**Exercise text:**
Restoring lost reefs: bringing oysters back from extinction

Divers under the sea

With ‘ocean music’ and a multi-species approach, University of Adelaide research is helping restore reefs crucial to the recovery of lost ecosystems.

Oyster reefs once followed Australia’s coastline for almost half its length and provided a thriving environment for many kinds of organism. But within a hundred years of colonial settlement, they were dredged to near extinction. To the colonists, this meant fewer oysters to harvest; to the fish, crabs, and amphipods living in the reefs, it meant nowhere to call home.

‘These ecosystems provided the foundation for communities that spread far beyond the reef,’ says Dr Dominic McAfee, a researcher from the Environment Institute and the School of Biological Sciences. 

‘There are very few left in the world.’

But the story does not end there. University of Adelaide’s Prof Sean Connell and Dr McAfee are conducting research to support a nationwide effort to recover the lost reefs. Already, the University has helped the South Australian Government and The Nature Conservancy to achieve the largest oyster reef restoration in the southern hemisphere, the Windara Reef. And now, they’re boosting the success of the restoration work with a novel and award-winning technique: underwater music.

**Complete the following:**
1. According to the oyster reef article, what is the name of the largest oyster reef restoration in the southern hemisphere?
2. List the animals that the oyster reef article names as living in the reefs.
3. Please set down the oyster reef article word for word from "Divers under the" down to "to call home.".

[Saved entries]

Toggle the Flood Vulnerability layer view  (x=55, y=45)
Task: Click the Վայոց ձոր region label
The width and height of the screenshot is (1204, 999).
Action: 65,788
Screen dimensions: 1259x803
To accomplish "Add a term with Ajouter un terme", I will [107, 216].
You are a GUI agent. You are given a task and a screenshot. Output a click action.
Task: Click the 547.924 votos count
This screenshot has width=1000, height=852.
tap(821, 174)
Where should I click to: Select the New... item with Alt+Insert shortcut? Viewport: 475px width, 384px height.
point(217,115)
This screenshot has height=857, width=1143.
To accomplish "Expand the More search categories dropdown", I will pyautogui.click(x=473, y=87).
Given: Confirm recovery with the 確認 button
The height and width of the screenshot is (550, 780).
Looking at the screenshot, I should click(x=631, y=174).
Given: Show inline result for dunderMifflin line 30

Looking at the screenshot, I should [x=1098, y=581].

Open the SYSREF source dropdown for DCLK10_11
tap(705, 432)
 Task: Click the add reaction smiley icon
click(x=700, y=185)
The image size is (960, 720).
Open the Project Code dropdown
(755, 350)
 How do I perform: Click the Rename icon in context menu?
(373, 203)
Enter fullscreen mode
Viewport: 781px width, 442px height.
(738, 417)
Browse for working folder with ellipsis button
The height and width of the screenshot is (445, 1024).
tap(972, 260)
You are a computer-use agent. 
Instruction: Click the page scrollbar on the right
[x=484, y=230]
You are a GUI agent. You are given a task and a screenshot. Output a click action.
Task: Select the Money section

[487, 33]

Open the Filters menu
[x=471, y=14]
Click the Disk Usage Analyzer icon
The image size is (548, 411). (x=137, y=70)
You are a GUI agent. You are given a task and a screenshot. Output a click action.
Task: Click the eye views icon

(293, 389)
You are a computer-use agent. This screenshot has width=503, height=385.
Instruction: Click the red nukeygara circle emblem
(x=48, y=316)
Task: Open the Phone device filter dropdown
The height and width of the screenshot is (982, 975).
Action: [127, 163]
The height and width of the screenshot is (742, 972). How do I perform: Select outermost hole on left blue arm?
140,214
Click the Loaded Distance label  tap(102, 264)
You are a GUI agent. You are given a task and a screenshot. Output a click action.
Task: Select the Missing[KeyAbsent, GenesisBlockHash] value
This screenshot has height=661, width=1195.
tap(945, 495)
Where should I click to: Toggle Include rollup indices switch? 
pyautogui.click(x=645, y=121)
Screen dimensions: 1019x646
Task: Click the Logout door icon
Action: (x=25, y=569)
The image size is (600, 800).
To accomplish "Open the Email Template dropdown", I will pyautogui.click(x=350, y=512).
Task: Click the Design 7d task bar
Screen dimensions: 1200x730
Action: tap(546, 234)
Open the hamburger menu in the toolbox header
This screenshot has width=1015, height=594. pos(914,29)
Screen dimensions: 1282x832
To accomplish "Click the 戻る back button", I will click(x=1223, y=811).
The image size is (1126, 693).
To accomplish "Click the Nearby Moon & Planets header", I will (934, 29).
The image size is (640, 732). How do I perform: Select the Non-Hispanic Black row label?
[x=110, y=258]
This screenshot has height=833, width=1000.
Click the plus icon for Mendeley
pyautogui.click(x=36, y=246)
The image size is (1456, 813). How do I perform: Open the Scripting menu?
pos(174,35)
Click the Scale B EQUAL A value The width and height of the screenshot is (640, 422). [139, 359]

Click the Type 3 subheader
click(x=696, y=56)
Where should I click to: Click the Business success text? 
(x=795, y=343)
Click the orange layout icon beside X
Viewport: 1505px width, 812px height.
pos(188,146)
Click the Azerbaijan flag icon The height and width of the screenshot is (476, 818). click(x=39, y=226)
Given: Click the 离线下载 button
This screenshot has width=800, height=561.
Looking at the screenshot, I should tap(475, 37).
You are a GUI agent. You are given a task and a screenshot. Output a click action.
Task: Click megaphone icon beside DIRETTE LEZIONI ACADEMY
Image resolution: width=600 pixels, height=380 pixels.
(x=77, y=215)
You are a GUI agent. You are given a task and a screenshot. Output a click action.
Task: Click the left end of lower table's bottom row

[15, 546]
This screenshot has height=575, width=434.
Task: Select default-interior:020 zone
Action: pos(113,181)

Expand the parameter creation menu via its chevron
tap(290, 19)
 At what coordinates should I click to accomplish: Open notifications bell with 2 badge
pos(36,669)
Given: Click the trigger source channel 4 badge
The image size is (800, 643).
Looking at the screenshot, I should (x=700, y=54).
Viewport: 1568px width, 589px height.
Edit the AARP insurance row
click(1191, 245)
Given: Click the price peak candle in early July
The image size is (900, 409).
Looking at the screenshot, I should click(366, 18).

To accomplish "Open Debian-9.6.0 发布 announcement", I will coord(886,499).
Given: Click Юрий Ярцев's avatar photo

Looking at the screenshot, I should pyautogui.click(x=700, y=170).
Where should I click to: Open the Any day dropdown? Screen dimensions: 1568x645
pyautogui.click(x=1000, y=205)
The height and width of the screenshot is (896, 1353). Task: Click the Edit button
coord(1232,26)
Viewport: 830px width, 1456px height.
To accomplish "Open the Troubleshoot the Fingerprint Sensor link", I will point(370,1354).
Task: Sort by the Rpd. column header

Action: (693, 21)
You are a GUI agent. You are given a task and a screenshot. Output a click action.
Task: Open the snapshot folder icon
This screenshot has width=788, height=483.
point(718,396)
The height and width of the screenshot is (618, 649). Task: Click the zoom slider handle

**Responses to the exercise:**
1. The Windara Reef

2. Fish, crabs, and amphipods

3.
Divers under the sea

With ‘ocean music’ and a multi-species approach, University of Adelaide research is helping restore reefs crucial to the recovery of lost ecosystems.

Oyster reefs once followed Australia’s coastline for almost half its length and provided a thriving environment for many kinds of organism. But within a hundred years of colonial settlement, they were dredged to near extinction. To the colonists, this meant fewer oysters to harvest; to the fish, crabs, and amphipods living in the reefs, it meant nowhere to call home.